Uma ópera com direito a escândalo político, à dança (refiro-me à famosa ‘dança da pizza’) e atual envolvimento, ainda que indireto, com o Inquérito das relações do bicheiro Carlinhos Cachoeira[2].
 
É possível agressão maior aos valores democráticos? Permito-me, neste momento, ir mais além deste evento, “O Julgamento”: Como castigar os “empregados” deixando o “patrão” ileso? Não farei como Rui Barbosa, que com magnificência afronta a sabedoria dos provérbios[3]... Não me restam dúvidas. “A corda quebra do lado mais fraco”.


[1] Cabe esclarecer que a lista inicial da denúncia ao STF contava com 40 réus. No decorrer do processo, ficaram de fora o ex-secretário Sílvio Pereira, por ter feito acordo judicial e o ex-deputado federal José Janene, que faleceu em 14/09/2010.

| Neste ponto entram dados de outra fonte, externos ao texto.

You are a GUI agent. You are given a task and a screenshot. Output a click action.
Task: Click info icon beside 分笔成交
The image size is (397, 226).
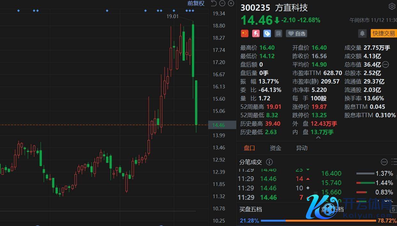point(269,162)
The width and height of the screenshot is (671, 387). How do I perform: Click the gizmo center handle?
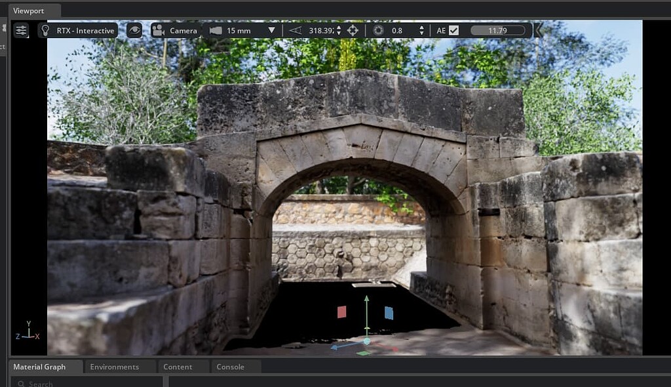[366, 342]
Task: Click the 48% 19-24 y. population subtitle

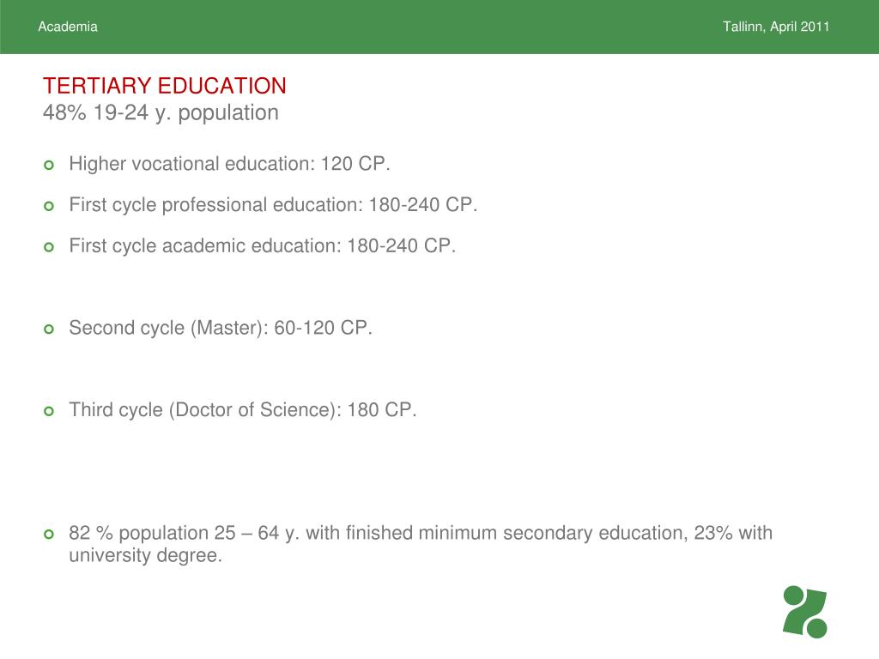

[2] Em maio de 2012, o ex-Presidente Lula teria sugerido o adiamento do julgamento do “Mensalão” em troca de proteção ao ministro Gilmar Mendes na CPI, que investiga as relações do bicheiro Carlinhos Cachoeira, pelas contas do ministro supostamente pagas pelo bicheiro.
[3] “Oração aos Moços”, discurso escrito por Rui Barbosa para paraninfar os formandos da turma de 1920 da Faculdade de Direito de São Francisco, em São Paulo.